Good things do come from France. Frenchman Antoine Deneriaz captured Olympic gold in the men’s downhill skiing event beating out favorites Austria’s Michael Walchhofer and America’s Bode Miller. Deneriaz skied last of the 53 competitors in the event but won the gold medal with a time of 1:48.80, beating second place winner Michael Walchhofer by 0.72 seconds.
The difference between gold and silver may seem infinitesimally small, but in the world of Olympic downhill skiing, hundredths of seconds dramatically separate the winners from the rest of the pack. Deneriaz’s 0.72-second margin of victory may seem razor-thin, but it marks the largest spread between gold and silver since the 1964 Olympics.
Winning means flying madly off jumps and yet staying in a tuck position to shave every millisecond off your time. It means coming back from a year long injury to risk your health to win a race. It means being determined to either win or break every bone in your body trying.
Your investments shouldn’t be like that.
Even if you have the risk profile of an Olympic skier that doesn’t mean you need to have a do or die investment portfolio. When it comes to money, every investor should avoid the three cardinal investment sins: fear, greed, and pride. Fear keeps you off the slopes, greed makes you ski faster than is safe, and pride makes you risk everything in order to get a place on the podium.
I’ve advised several teams of school children participating in mock investment competitions. Usually, the team whose imaginary portfolio does the best in three months wins. Three months in investing is like a minute and 48 seconds in downhill skiing.
To win a short-term investment contest you have to invest like a downhill skier. Bet everything on your one trip to the bottom in hopes of being elevated to the top. But, the strategy to win such a competition is almost exactly the opposite of a good investment philosophy in real life. In a mock investment competition you shouldn’t diversify. Diversifying your investment smoothes returns guaranteeing a return toward the middle of the pack. Instead, you want to put all your capital in one risky investment and hope for the best.
In the Olympics, no one remembers fourth place. In a school competition, few will remember the team that finishes second. A guaranteed finish in the top half isn’t a worthy goal. My advice to students who want to maximize their chances of winning the competition is to find a single volatile stock and invest everything in that one stock for the duration of the contest.
Your investments are real, and your financial goals are real. To meet your goals you don’t need to beat the investment returns of everyone else. Instead, you want a decent return in order to retire comfortably and to ensure a cash flow which will support your standard of living.

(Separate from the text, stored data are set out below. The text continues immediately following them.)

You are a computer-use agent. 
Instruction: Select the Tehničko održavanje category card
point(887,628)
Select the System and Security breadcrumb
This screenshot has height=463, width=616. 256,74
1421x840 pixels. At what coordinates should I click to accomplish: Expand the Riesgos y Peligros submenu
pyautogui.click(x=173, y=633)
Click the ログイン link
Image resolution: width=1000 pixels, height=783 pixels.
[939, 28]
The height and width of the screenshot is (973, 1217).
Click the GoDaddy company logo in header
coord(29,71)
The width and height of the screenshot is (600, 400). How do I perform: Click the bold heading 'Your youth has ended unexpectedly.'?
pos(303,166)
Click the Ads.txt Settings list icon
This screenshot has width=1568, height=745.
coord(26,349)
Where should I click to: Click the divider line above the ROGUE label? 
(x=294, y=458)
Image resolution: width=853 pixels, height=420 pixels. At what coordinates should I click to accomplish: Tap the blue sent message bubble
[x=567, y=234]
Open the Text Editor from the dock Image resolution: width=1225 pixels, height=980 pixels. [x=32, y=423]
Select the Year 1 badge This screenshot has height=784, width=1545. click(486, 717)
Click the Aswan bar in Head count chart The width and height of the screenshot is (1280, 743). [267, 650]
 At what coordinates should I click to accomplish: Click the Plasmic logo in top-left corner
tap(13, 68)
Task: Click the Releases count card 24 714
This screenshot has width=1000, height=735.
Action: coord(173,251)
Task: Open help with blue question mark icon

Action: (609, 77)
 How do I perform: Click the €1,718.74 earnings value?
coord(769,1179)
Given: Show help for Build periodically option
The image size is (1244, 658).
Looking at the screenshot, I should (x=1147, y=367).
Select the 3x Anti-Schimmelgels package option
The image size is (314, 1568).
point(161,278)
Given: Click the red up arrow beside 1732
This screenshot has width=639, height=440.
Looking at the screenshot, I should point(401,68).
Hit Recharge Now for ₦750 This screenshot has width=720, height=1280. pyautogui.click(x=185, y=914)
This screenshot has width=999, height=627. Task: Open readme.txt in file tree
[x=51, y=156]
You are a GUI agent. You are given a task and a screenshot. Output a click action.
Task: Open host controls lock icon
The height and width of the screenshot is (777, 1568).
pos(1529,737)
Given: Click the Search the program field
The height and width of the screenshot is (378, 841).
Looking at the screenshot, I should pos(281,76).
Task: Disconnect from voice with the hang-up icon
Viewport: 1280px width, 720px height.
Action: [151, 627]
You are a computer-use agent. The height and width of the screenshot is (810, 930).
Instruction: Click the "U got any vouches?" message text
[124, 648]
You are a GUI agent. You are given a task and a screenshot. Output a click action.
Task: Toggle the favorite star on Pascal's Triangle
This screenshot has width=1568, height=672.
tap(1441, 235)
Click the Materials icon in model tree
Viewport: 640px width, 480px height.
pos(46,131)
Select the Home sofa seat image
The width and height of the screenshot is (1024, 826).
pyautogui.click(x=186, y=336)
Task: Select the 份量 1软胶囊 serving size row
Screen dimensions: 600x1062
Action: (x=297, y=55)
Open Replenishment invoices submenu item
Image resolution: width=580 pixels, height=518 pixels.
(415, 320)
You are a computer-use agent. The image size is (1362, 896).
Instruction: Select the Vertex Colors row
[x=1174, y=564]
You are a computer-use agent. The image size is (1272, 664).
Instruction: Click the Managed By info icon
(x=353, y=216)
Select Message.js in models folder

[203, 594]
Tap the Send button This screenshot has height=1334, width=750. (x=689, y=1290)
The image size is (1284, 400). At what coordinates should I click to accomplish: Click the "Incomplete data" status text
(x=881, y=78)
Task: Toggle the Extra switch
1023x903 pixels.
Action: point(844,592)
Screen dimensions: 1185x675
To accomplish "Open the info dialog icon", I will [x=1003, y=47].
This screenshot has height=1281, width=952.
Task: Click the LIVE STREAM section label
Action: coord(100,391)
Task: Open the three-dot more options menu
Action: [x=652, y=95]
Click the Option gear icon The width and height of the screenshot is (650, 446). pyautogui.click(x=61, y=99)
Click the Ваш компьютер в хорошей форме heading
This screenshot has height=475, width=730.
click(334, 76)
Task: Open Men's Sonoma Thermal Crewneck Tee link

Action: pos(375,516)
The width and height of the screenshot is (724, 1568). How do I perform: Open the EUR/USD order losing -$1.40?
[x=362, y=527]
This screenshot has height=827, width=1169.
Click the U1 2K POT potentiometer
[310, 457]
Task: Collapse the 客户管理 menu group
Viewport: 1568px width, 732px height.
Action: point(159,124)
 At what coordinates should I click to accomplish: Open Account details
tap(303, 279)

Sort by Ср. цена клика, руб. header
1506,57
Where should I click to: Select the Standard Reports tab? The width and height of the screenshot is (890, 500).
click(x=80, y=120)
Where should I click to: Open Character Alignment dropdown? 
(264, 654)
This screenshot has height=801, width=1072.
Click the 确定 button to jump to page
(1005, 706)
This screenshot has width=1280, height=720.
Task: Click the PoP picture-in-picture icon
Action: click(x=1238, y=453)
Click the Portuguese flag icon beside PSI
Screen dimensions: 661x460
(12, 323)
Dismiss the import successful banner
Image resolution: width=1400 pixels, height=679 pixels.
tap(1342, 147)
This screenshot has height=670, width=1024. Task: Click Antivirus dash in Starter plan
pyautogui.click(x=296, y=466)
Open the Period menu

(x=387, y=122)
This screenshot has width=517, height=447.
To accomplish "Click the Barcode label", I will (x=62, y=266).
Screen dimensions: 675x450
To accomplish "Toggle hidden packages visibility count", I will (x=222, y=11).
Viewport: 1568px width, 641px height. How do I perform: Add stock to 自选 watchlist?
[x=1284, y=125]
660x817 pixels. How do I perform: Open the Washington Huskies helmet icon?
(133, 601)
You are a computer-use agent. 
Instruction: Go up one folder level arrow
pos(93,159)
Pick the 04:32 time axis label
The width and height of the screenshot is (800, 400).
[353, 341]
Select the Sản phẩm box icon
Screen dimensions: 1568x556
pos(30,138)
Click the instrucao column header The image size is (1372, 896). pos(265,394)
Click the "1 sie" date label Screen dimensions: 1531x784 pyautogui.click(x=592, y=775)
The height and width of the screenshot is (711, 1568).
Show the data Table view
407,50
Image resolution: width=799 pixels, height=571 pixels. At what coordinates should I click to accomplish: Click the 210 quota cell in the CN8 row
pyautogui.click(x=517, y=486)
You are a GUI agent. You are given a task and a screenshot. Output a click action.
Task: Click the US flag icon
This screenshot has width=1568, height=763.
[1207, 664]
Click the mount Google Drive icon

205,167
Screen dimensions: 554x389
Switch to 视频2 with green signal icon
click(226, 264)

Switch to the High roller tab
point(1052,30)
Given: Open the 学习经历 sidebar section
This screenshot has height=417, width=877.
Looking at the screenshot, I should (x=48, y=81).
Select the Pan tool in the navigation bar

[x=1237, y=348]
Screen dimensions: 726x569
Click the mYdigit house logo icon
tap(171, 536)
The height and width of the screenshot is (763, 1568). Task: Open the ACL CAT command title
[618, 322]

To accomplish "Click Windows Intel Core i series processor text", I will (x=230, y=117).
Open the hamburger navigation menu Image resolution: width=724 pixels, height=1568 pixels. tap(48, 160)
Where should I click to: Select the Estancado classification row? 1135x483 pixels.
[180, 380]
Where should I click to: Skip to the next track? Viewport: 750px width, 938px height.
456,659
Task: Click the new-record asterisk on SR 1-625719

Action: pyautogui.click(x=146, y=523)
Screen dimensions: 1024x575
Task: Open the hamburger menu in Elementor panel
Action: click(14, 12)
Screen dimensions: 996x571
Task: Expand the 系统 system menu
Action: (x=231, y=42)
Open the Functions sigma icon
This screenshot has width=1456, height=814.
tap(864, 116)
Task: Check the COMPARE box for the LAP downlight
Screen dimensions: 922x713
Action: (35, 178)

Why risk breaking every bone in your body when you can snowplow your way safely to the end of the race and maintain your financial security? Instead of madly chasing the highest returns, diversify your portfolio, decrease the volatility of your investments, and avoid the possibility of a wipe out.
If our investment philosophy were modeled after a downhill skiing run, we would gladly take any of the returns received in the Olympics. But trying to be on the podium isn’t worth the additional risk. We’d rather get to the bottom of the hill in one piece with a decent return.
Let’s assume the skiers’ performance on the slopes corresponds to their stock market return. The US stock markets average about 10.5%, but they are inherently volatile and risky, like downhill skiing.
Imagine that Deneriaz’s 0.72-second margin gives him a return of 10.5%. Scott Macartney, the third-best American, finished 15th with a time only 1.88 seconds longer than Deneriaz. In stock market returns, this would be the equivalent of getting 98% of the possible return, or averaging 10.3%. Not bad.
Florentin-Daniel Nicolae, the skier who finished last in 53rd place, took only 12.13 seconds longer than Deneriaz. In stock market returns this is the equivalent of only getting 90% of the possible stock market returns or averaging 9.4%. I’d gladly take returns like those. If you can get 90% of market returns averages but make sure to finish safely you will get the gold even if it isn’t a medal.
While being a little more conservative will eliminate your chances of having the highest returns, diversifying will increase the likelihood of meeting your financial goals. In other words, you won’t finish with the best time, but you’ll have a much greater chance of finishing in one piece.
We advise our clients to reduce their exposure to unnecessary risk by investing in more than just US stocks. To diminish risk, we utilize multiple asset classes and invest globally, balancing between markets which do not move in sync with each other.
With the news that American skier Lindsey Kildow was hospitalized after a devastating fall on a downhill practice run, it appears yet another medal contender has suffered a punishing loss on the race to the bottom. Don’t let your investments do the same.